== Data extracts ==
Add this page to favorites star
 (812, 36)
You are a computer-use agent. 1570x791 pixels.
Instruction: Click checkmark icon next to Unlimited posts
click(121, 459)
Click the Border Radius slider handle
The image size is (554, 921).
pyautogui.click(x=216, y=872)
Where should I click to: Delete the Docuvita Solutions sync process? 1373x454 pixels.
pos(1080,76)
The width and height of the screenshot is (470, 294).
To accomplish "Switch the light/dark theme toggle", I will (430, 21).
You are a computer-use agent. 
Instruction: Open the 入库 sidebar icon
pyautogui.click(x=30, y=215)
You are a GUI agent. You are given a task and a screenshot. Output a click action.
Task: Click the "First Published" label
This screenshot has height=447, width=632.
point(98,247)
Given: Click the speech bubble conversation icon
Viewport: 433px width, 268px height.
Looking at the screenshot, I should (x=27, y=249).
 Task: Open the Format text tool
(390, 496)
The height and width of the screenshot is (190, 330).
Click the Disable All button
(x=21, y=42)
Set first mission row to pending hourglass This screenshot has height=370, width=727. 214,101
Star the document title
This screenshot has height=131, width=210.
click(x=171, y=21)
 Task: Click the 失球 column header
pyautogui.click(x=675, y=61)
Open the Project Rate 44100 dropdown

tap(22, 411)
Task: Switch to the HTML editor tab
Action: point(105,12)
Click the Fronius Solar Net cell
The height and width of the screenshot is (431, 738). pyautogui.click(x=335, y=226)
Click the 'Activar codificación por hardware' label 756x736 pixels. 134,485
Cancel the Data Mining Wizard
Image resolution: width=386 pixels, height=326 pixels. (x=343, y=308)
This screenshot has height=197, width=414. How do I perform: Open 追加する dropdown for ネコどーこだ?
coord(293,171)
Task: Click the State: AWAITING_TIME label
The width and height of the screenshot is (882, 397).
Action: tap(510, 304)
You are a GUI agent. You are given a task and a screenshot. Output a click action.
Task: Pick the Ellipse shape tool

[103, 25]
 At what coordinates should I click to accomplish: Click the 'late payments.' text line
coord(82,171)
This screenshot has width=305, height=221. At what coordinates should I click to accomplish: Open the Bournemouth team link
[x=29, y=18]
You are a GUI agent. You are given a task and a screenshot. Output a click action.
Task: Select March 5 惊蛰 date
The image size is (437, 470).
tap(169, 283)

== Work order ==
Would you copy out each line of the records above where the word "computer" occurs?

== Task answer ==
You are a computer-use agent. 1570x791 pixels.
You are a computer-use agent. 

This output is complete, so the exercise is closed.